The Housing Scene by Lew Sichelman


With interest rates remaining at or near record lows, gasoline prices tumbling to their lowest in a half-dozen years and the Federal Housing Administration stepping up to the plate by lowering insurance premiums, 2015 is already being called the year of the first-time homebuyer.

But whether you are planning to jump into the ownership waters this spring, this summer or even next fall, there are several steps you should start taking now so that there are no surprises when you are ready to get your feet wet:

-- Credit record. Your credit history is the key to not just whether you are eligible for the lowest mortgage rates available, but also whether you can obtain a loan at all. So obtain a copy of your credit records from all three major credit repositories – TransUnion, Equifax and Experian -- and look for any errors or issues that must be dealt with.

It can take several months to correct discrepancies, so the sooner you get your files, the better.

-- Credit score. Your credit record will be used to determine a credit or mortgage score, which is the holy grail of mortgage lending. The higher the score, the easier it will be for you to qualify for financing. So you want to clean up any deficiencies in your record.

Here, it might be wise to align yourself with a good mortgage broker or loan officer who understands how scoring works. Why? Because a simple step that seems logical to you may actually lower, rather than raise, your score.

For example, it is often best to leave an old deficiency on your record and concentrate on newer issues. Paying off an old judgment can raise your score a few points, but by paying it off, it becomes a new problem in the eyes of the scoring software, and that can wind up lowering your score more than it raises it.

-- Tax credits. Many states and even some localities offer tax credits for first-time buyers. Start looking for what your jurisdiction has to offer.

For example, Illinois, Ohio, Kentucky, New Hampshire and Washington, among several others, offer help in the form of down-payment or closing cost assistance for rookie buyers who qualify. Generally, eligibility is based on income, and there may be limits on how expensive a property you can purchase.

A good place to start searching for assistance is the Department of Housing and Development. The federal agency does not make grants directly to individuals, but it does grant money to organizations that is earmarked for first-time buyers. Learn more at

-- Counseling. Consider aligning yourself with a housing counselor, who can help guide you through the maze and offer impartial advice that you may or may not receive from your lender of choice.

There are many free counseling agencies available throughout the country. Again, you can start your search for government-approved agencies at HUD or the FHA (

-- Paperwork. When you finally apply for a home loan, you are going to be asked to turn over a bevy of papers, from pay stubs to tax returns, so become familiar with what's needed by your lender. Gather up what you can now, so the burden will be lighter later.

Here's a short list of what you will be asked to produce (some documents can be gathered now, but others will have to be current when you apply):

Federal tax returns for the previous two years, signed and with all schedules; W-2, 1099 and K-1 earnings forms that accompanied those returns; most recent 30 days of pay stubs or earnings statements showing year-to-date earning, and all pages from bank and investment account statements from which you will be paying your deposit, down payment and closing statements.
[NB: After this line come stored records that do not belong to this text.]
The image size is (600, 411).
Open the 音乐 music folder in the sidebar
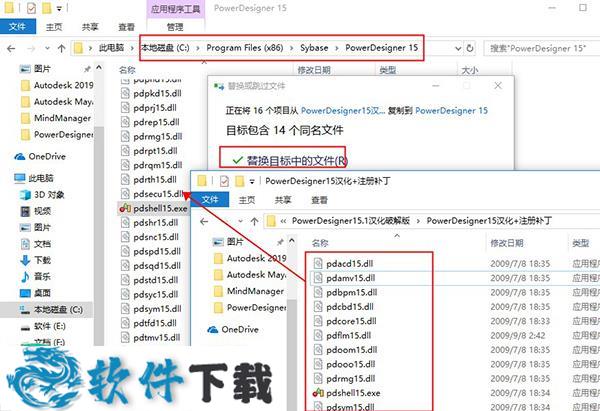pyautogui.click(x=42, y=277)
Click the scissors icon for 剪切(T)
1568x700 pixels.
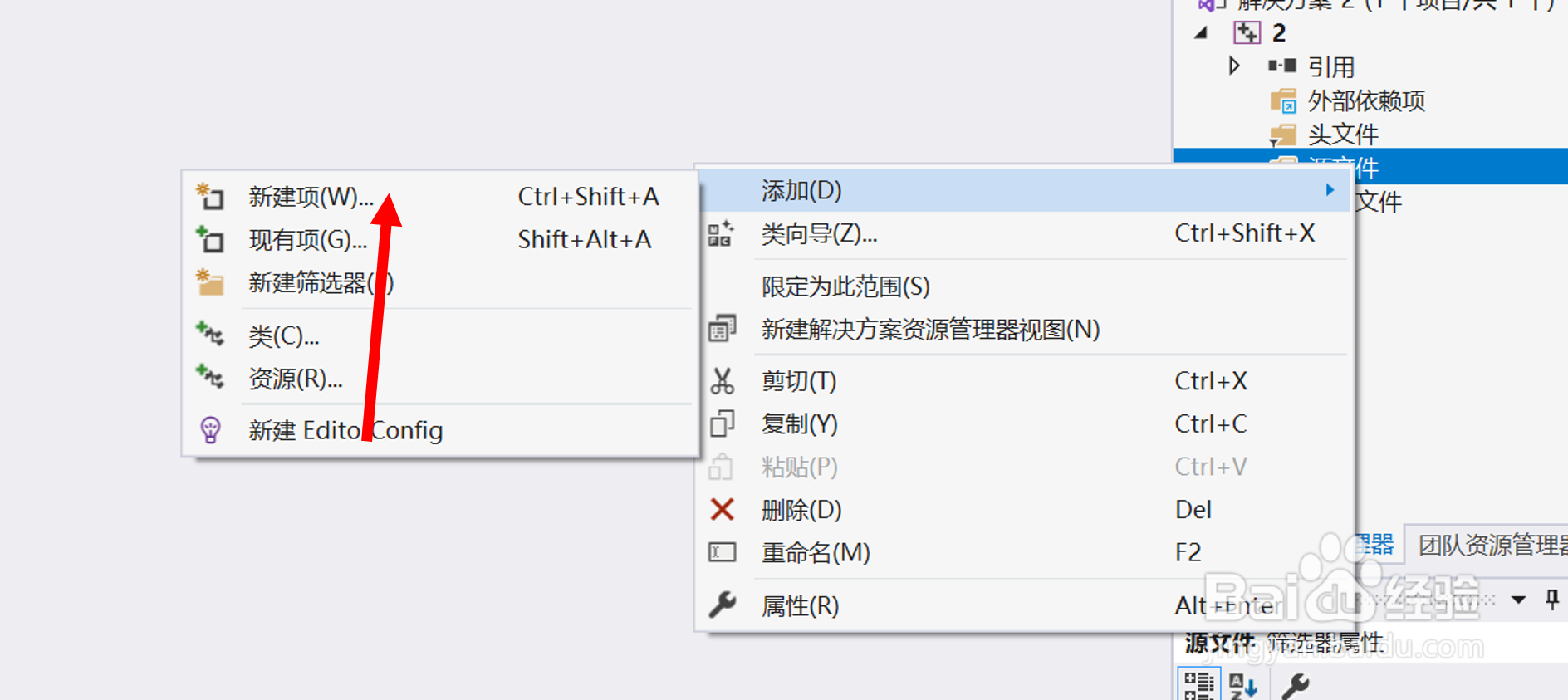point(722,381)
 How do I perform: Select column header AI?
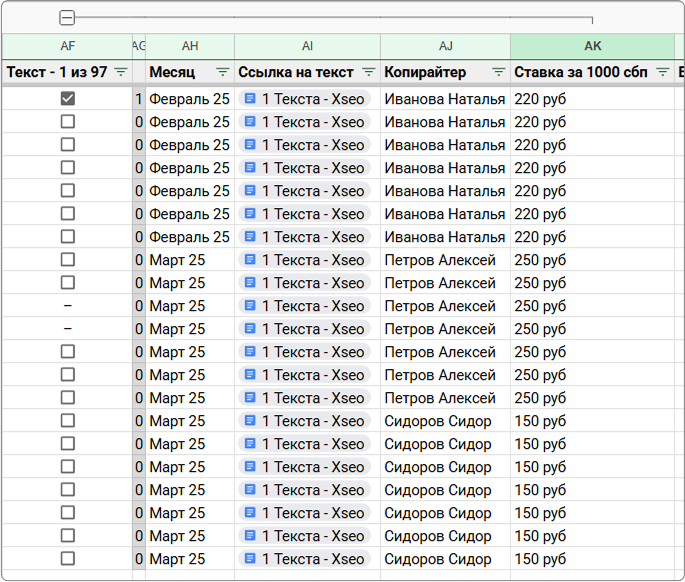pyautogui.click(x=307, y=46)
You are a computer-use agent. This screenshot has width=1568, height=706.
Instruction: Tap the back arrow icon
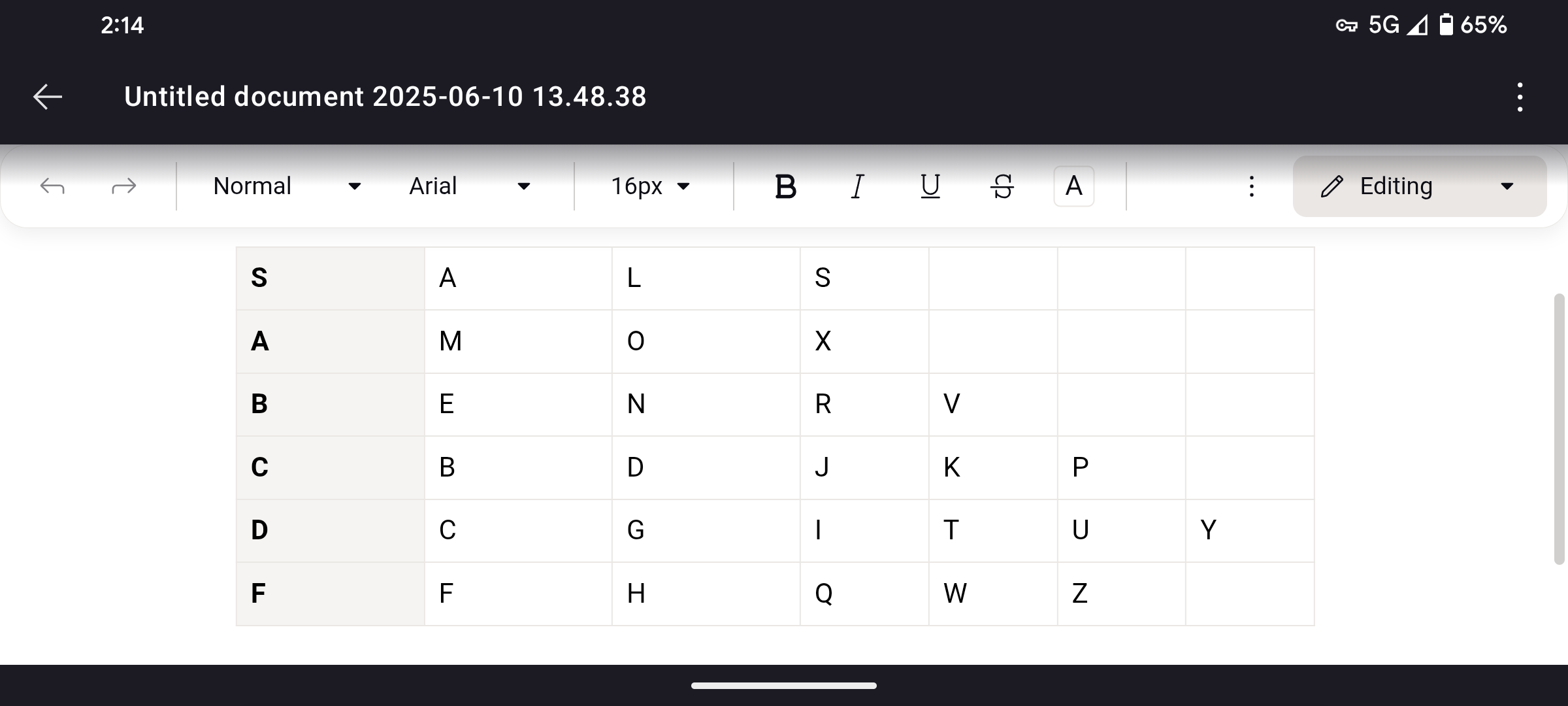pos(48,97)
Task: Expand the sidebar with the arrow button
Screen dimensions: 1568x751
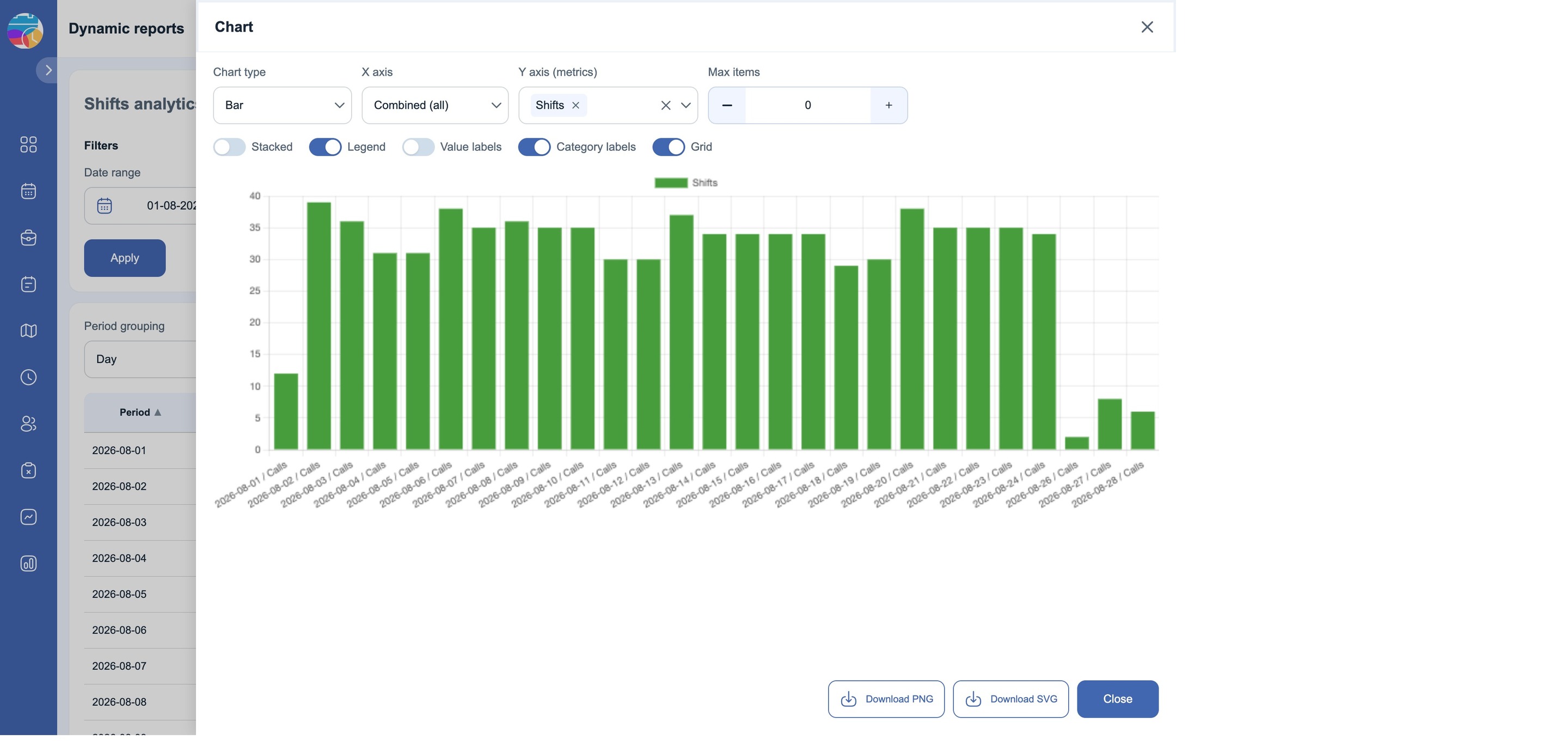Action: pos(48,70)
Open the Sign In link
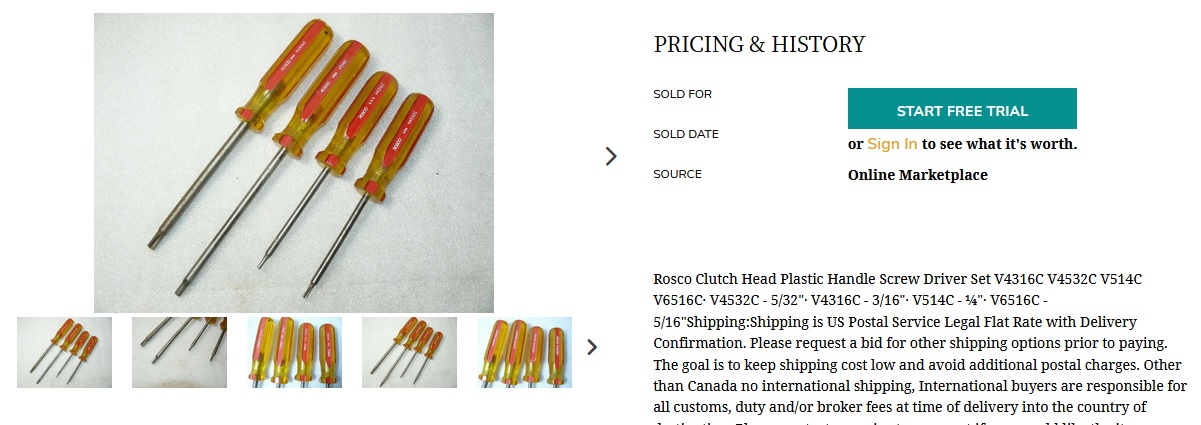Viewport: 1201px width, 425px height. 891,144
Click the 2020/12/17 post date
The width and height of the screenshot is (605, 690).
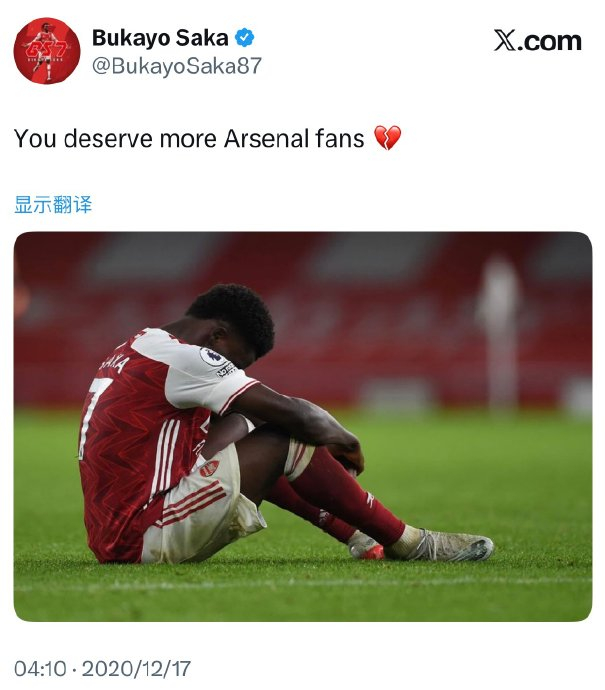pyautogui.click(x=136, y=667)
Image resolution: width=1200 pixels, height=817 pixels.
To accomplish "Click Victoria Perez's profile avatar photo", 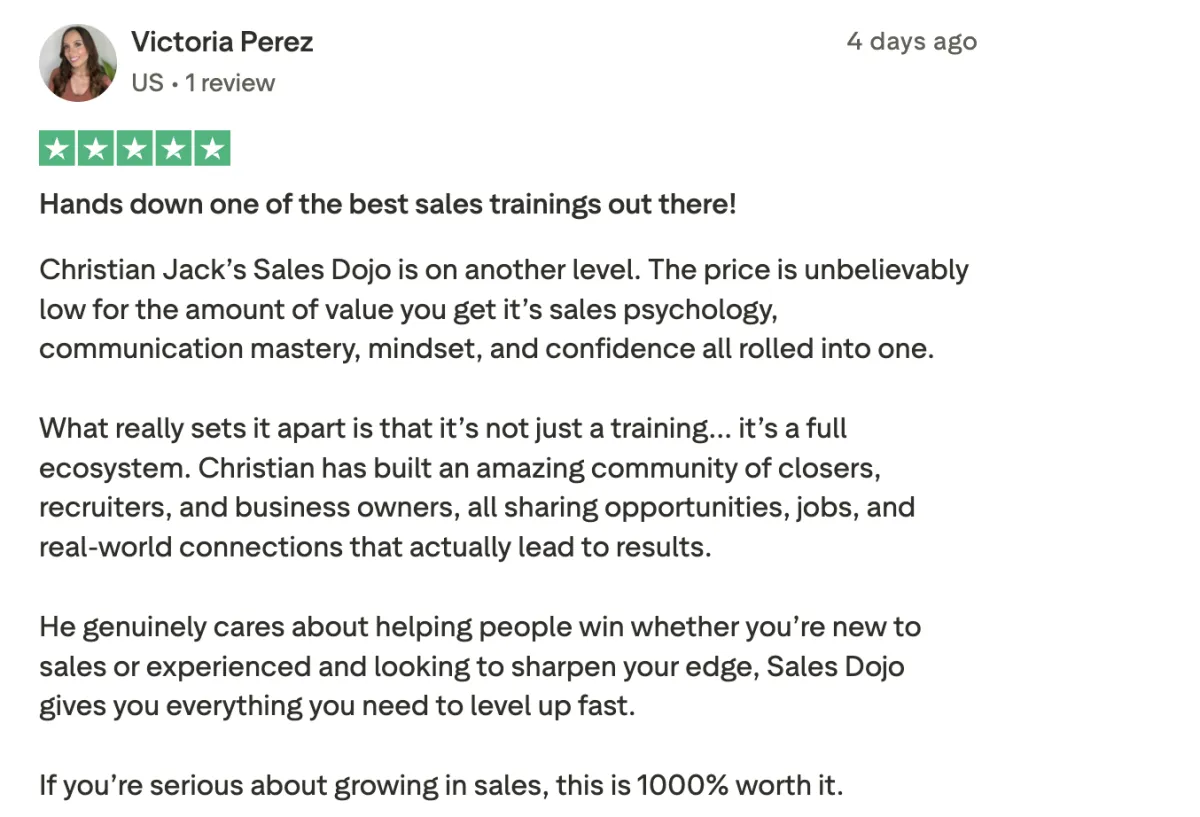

Also, a clear color copy of your driver's license, passport or other government-issued ID, and a copy of your most recent canceled rent check to verify your monthly housing cost. If you are self-employed, own investment property, or have been at your current residence or place of employment less than two years, even further documentation will be required.

"Once these basic documents are submitted, additional ones will be requested to clarify and expand on information already received, so the better prepared you are, the more smoothly and quickly your purchase will progress to close," says Chris Carter, a loan originator with the Paramount Residential Mortgage Group in Naples, Florida.

-- Saving. The more money you produce at closing as a down payment, the lower your monthly house payments will be. So if you haven't already, start saving now. Even if it's only $100 a paycheck, your savings should mount quickly.

Remember, once you buy a house, you are going to have a monthly payment. So setting aside money now will at least get you used to coming up with extra cash you'll need later on.

Many people try to set themselves up on some kind of budget, which is great if you can stick to it. But statistics show most fail at that exercise, so saving is a preferable alternative, says Donna Skeels Cygan, author of "The Joy of Financial Secuirty" (Sage Future Press, 2013).

"People so often fail to budget because, just like going on a bland diet, it's restrictive and makes us feel deprived," Cygan says. "That's why I suggest to my clients that they ditch their budgeting efforts ASAP and focus on saving instead."

Cygan admits that at first glance, this may feel like splitting hairs. But there's one important difference between budgeting and saving.

"With saving, you stay focused on something positive because there's (almost) literally a pot of gold waiting for you at the end of the road," she explains. "Instead of dwelling on what you're doing without, you can track the growth of your assets and take comfort in your future financial security."